- **INPUT**

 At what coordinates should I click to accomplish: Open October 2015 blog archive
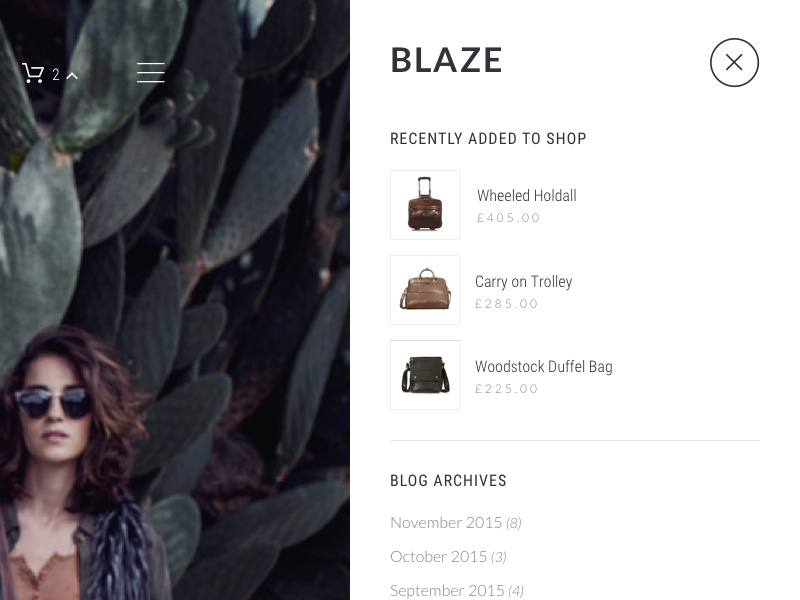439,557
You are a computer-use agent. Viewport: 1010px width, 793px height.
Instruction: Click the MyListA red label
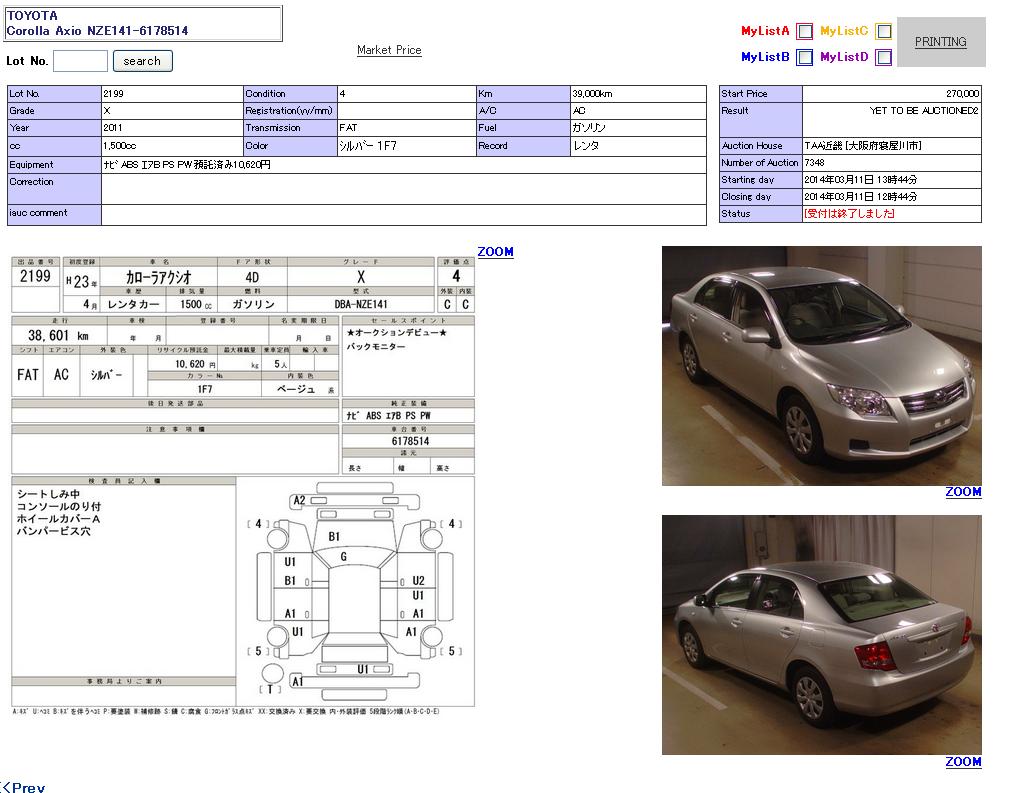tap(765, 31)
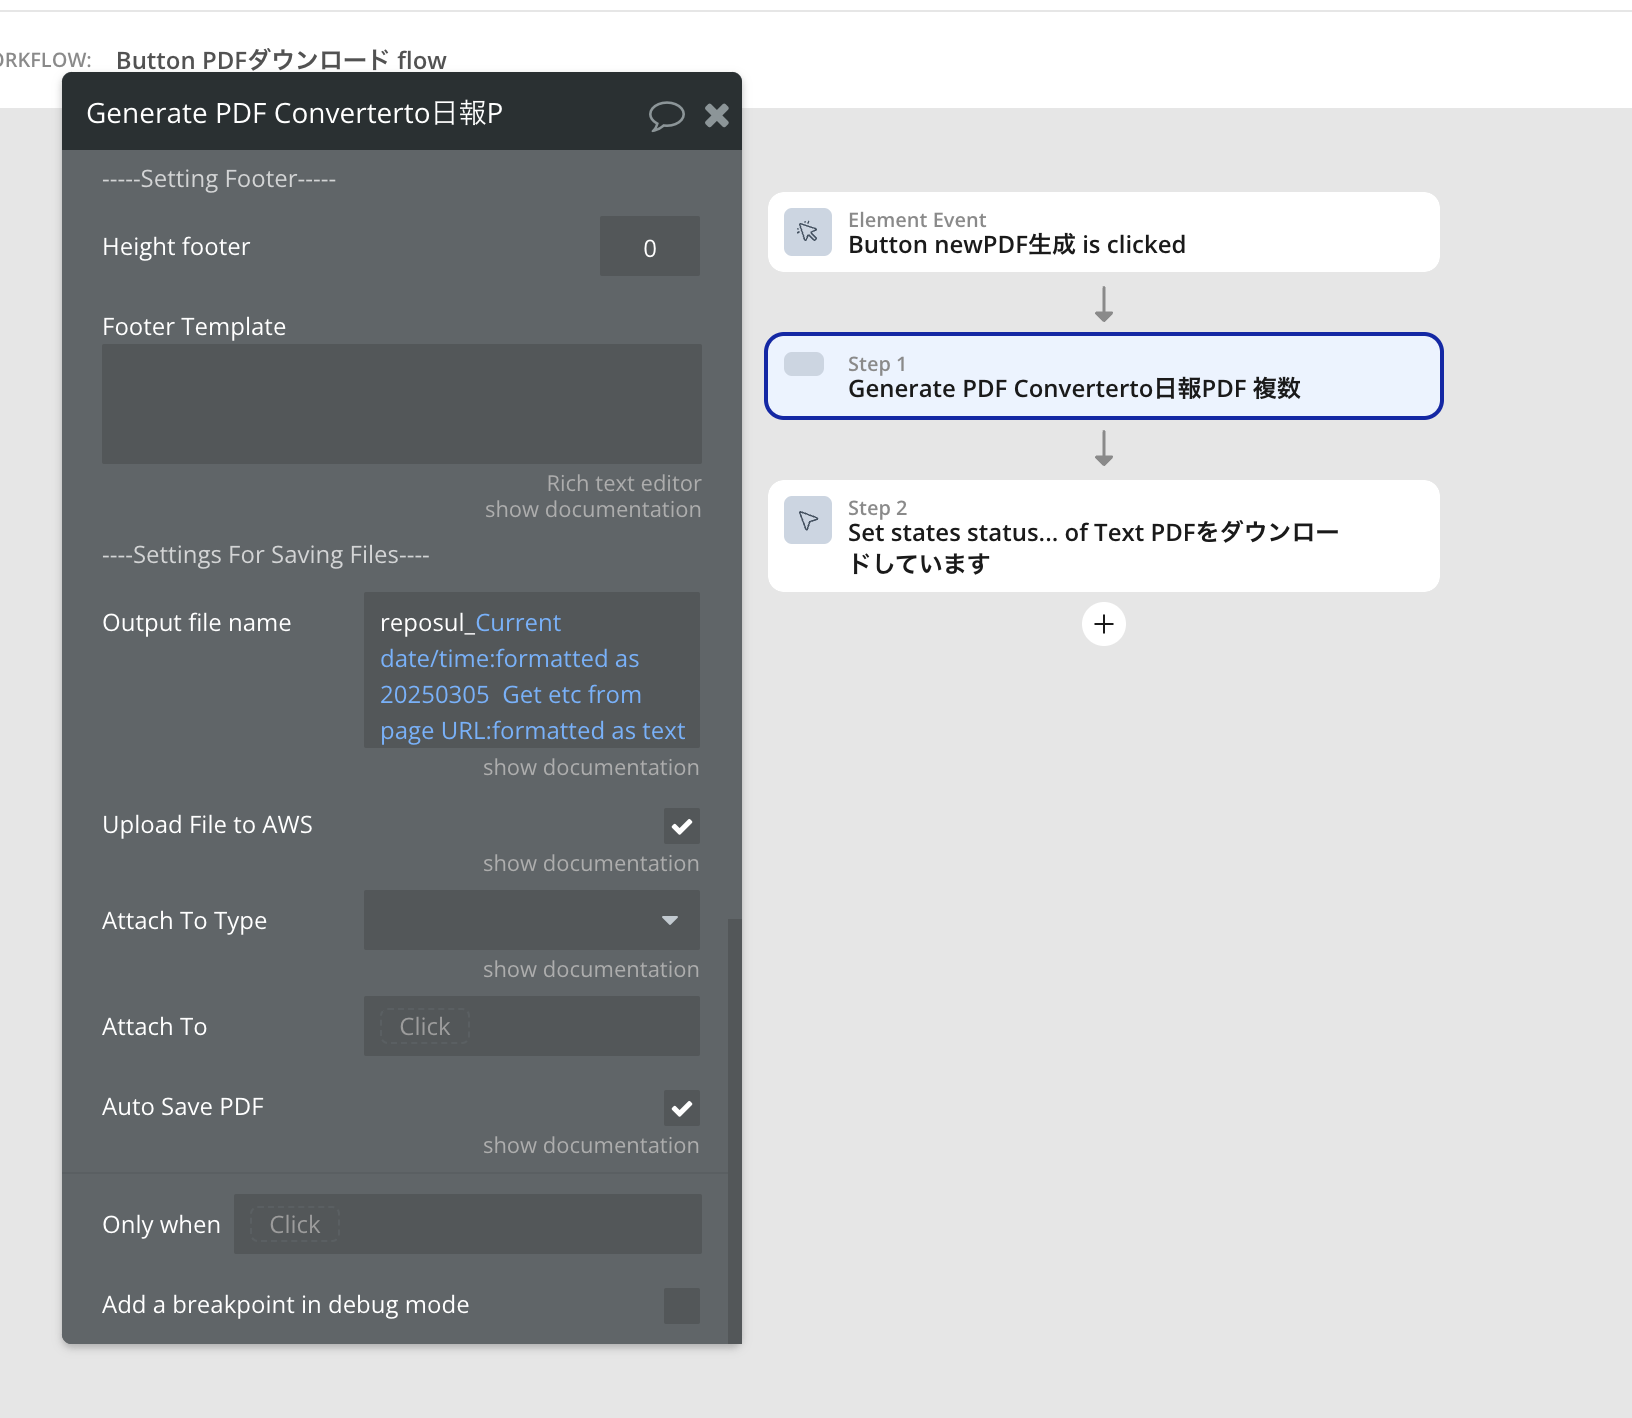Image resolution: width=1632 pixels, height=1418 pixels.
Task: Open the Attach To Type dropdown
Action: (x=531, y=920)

- **YOUR INSTRUCTIONS**
An exact repetition of the listing is needed, with the pictures dropped.

- **OUTPUT FOR THIS EXERCISE**
 At what coordinates should I click to accomplish: Open October 2015 blog archive
439,557
You are a computer-use agent. Viewport: 1010px width, 793px height.
Instruction: Click the MyListA red label
tap(765, 31)
Image resolution: width=1632 pixels, height=1418 pixels.
Task: Open the Attach To Type dropdown
Action: (x=531, y=920)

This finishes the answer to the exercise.